| MATERIALS PROVIDED |
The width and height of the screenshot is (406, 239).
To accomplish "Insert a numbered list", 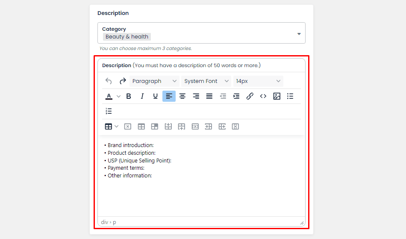I will pyautogui.click(x=109, y=111).
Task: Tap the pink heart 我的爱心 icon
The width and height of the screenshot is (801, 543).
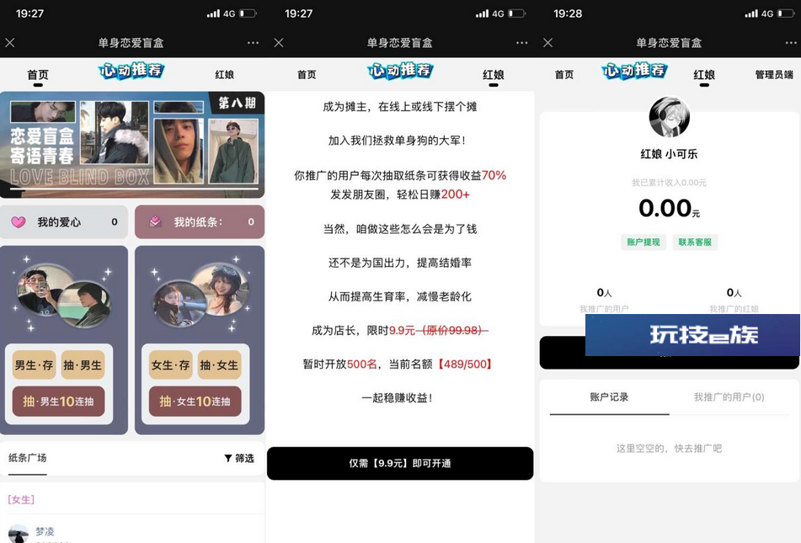Action: click(19, 222)
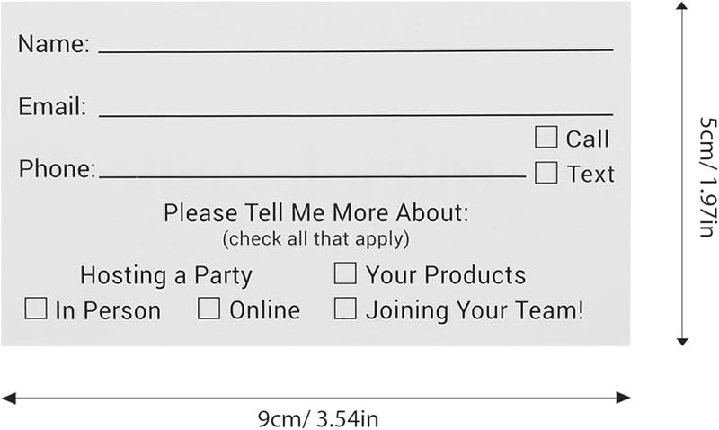Check the In Person box

coord(36,309)
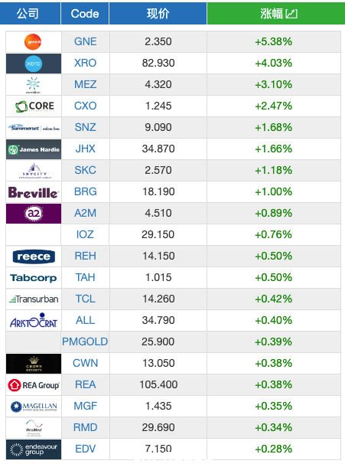This screenshot has height=464, width=345.
Task: Click the 公司 column header
Action: pyautogui.click(x=28, y=14)
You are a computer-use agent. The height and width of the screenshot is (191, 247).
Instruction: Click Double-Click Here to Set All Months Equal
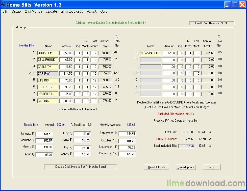80,167
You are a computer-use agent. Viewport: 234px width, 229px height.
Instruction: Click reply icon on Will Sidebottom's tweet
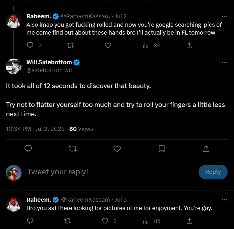[x=28, y=149]
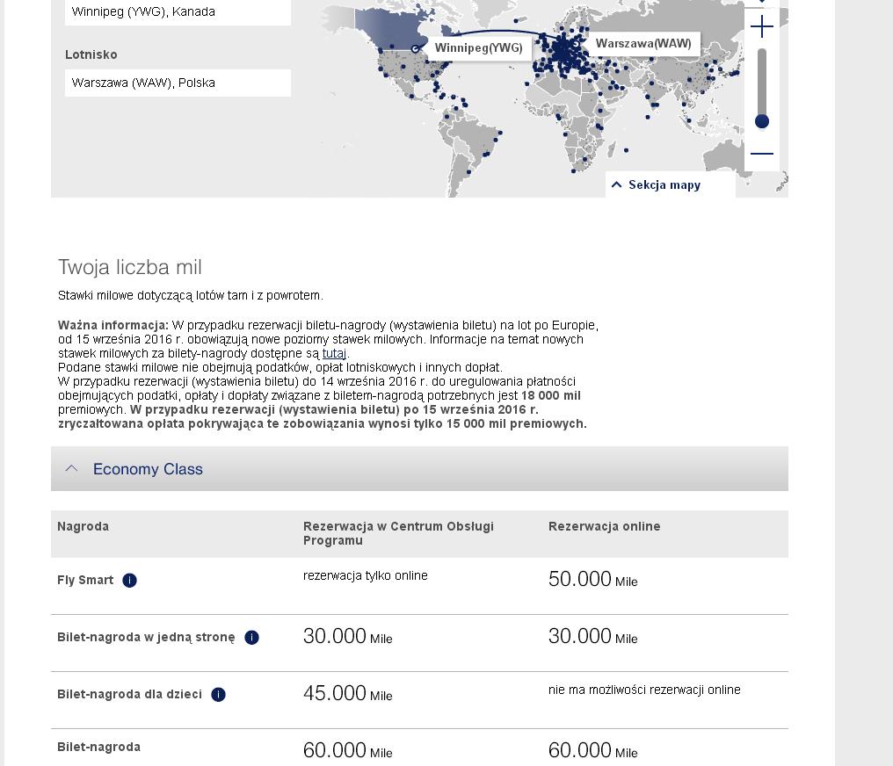The width and height of the screenshot is (893, 766).
Task: Select the Winnipeg(YWG) map label
Action: point(478,47)
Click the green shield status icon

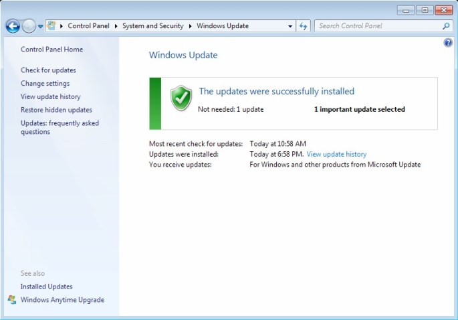(181, 98)
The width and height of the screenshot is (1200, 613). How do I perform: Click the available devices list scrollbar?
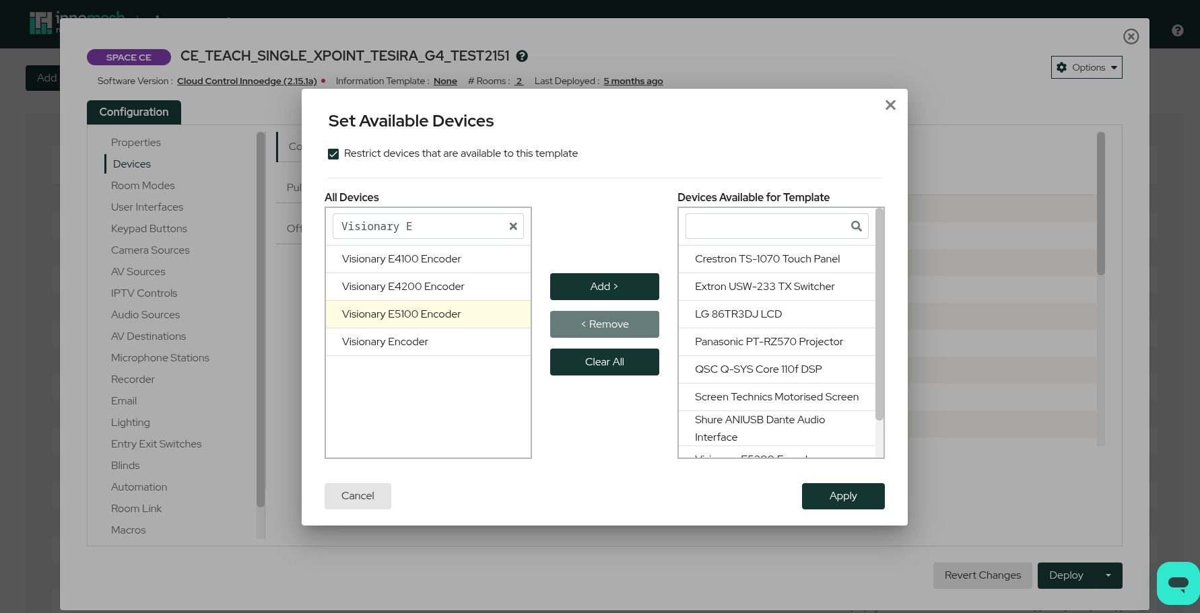pos(879,316)
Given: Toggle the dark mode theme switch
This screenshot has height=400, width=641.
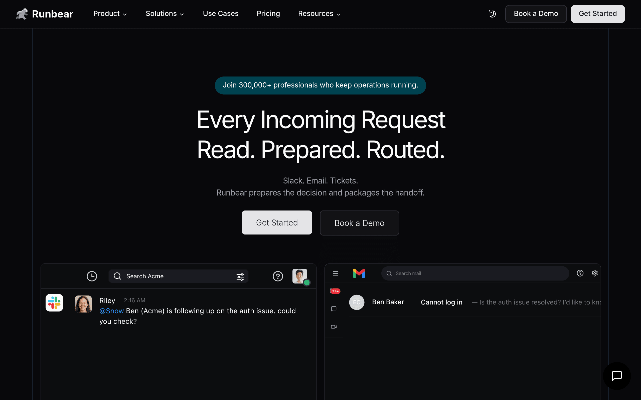Looking at the screenshot, I should [492, 14].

| EXERCISE OBJECTIVE |
Working through the data above, find every line holding "agent" and copy it.

| ANSWER TO THE EXERCISE |
You are a computer-use agent. The height and width of the screenshot is (191, 247).
You are a computer-use agent. Viewport: 234px width, 229px height.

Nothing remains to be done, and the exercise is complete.